- _DATA SUPPLIED_
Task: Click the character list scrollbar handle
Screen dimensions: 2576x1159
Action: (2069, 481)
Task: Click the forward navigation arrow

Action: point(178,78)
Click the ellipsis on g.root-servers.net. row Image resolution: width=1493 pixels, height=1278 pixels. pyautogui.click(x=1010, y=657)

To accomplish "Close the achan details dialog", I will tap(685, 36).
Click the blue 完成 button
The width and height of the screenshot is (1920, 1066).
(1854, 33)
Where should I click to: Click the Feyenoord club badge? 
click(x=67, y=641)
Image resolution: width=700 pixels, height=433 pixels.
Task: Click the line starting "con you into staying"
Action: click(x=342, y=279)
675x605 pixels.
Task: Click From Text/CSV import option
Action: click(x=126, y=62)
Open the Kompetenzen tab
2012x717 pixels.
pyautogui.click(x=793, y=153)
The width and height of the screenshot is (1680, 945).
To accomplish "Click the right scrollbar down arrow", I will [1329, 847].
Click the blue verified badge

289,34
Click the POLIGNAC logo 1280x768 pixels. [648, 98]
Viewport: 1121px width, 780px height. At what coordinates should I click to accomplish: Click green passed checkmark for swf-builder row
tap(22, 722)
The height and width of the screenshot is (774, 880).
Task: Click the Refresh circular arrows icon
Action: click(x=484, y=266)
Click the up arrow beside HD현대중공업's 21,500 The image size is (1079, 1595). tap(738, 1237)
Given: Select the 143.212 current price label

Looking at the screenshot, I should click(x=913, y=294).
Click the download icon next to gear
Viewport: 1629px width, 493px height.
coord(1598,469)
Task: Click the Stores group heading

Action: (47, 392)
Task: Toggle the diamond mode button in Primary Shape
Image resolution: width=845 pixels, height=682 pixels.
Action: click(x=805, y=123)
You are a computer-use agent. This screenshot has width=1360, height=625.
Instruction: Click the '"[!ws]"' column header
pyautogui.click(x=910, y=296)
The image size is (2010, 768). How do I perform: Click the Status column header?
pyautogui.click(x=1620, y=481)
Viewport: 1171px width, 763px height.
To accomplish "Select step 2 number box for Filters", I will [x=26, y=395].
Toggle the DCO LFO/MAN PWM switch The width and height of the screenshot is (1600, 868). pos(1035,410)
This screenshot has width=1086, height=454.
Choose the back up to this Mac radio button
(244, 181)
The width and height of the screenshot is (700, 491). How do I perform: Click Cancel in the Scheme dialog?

- _WORK REQUIRED_
Every line of the listing that includes the word "Toggle" must be copied.

- _OUTPUT BELOW_
Task: Toggle the diamond mode button in Primary Shape
Toggle the DCO LFO/MAN PWM switch The width and height of the screenshot is (1600, 868). pos(1035,410)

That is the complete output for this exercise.